Big Nothing Review

Charlie Wood (Schwimmer) might be described by some as a loser. An unemployed former teacher and struggling writer, he is supported by his police officer wife Penelope (McElhone), but is tired of his daughter Emily having to wear second hand clothes. So he takes a job in a call centre, where he meets Gus (Pegg), an unconventional employee whose example gets Charlie fired on his first day. However, Gus assures him, none of this matters as he has a sure-fire way to get rich quick – he knows the name and address of a priest who turned up in the company database of visitors to illegal porn sites.

Gus and Charlie team up with Josie (Eve), Gus’s sometime girlfriend, and the trio set off to pick up the cash. Except, naturally, its not that simple. Gus isn’t half as clever as he thinks he is; their flimsy alibi, dependent on Charlie’s feeble acting skills, is blown; Charlie is hardly a natural criminal. And, most worryingly of all, the famous CIA operative, Special Agent Hymes (Polito) is in town to investigate a series of murders.

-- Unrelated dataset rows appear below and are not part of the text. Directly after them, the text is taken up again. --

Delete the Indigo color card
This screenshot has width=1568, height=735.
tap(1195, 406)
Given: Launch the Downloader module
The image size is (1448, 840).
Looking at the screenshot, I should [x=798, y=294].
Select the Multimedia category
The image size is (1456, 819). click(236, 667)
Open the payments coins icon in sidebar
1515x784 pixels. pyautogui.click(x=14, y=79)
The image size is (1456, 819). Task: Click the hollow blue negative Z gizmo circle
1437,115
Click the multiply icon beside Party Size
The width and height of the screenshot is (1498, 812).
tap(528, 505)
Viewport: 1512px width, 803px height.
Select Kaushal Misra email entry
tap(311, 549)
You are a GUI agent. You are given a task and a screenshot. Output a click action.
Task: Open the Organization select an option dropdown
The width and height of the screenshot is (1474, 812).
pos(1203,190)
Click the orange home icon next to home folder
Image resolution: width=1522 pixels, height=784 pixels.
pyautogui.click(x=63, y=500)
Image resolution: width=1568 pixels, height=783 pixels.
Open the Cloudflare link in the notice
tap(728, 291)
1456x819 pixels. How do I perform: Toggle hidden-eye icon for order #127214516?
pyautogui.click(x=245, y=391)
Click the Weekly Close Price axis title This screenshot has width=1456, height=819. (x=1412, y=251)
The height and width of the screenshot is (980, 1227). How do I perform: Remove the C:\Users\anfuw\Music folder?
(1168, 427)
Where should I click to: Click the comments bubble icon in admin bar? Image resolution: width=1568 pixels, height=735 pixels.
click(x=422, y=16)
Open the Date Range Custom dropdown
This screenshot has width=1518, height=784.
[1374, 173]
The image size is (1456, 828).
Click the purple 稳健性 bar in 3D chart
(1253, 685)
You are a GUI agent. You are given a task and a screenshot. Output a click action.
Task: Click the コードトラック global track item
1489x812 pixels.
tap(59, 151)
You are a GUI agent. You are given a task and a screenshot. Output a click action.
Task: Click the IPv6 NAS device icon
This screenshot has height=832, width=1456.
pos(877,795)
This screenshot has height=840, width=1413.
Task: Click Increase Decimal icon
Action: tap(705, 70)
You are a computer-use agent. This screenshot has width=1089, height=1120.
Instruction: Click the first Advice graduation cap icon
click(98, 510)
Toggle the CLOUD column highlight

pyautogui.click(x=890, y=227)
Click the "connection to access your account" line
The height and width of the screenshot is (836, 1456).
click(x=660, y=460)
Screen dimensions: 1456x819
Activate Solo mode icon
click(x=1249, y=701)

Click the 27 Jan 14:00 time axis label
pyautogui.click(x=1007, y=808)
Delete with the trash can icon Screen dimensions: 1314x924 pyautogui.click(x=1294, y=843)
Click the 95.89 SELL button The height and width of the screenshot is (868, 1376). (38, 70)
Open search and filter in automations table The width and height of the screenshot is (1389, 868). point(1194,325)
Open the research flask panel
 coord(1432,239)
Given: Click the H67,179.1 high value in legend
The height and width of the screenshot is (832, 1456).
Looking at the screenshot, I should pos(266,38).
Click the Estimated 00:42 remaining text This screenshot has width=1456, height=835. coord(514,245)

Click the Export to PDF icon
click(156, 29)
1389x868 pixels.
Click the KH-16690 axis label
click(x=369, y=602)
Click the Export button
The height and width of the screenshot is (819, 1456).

Rah, I think, as I settle down in my seat. 86 minutes. Even bigger rah, Simon Pegg. Small downer, David Schwimmer, the most annoying Friend, whose attempts at a film career seemed to stall after The Pallbearer, an unfunny comedy co-starring Gwyneth Paltrow, an actress whose level of acclaim perplexes me. Well, Schwimmer aquits himself respectably in the everyman role; Charlie is very intelligent, with an annoying habit of reciting arcane facts; he’s also lacking in confidence, feeling that he is failing as a husband and a father, and he latches onto Gus like a drowning man. Gus proves to be less of a lifesaver than Charlie might have hoped, and Pegg is very funny as the conman who bites off more than he can chew.

They are ably supported by Alice Eve, Mimi Rogers and Natascha McElhone. British actress Eve in particular is hilarious as the sweet faced but callous barmaid and teenage beauty queen with a secret of her own. Mimi Rogers has a bizarre and very short cameo – I won’t give away how she meets her end, suffice it to say its sick and brilliant. Everyone is scamming everyone, and the plot clips along at a giddy pace with enough twists to keep you guessing. There are amusing allusions to other films, including The Matrix. Bizarrely, most of the film’s exteriors were shot on location in the Isle of Man and Wales, doubling for the Oregon coast.

The film has an almost cartoony energy, a hyperreality, which is great fun; it has a similar blackly comic outlook as Fargo, and does a great line in rug pulls, where you just think you know who the good guys are and then realise that they are actually psychos. With an array of talent behind the camera, including Oscar-nominated DOP Richard Greatrex (Shakespeare in Love, Mrs Brown), it looks great and the script is tight as a drum. A very enjoyable night out.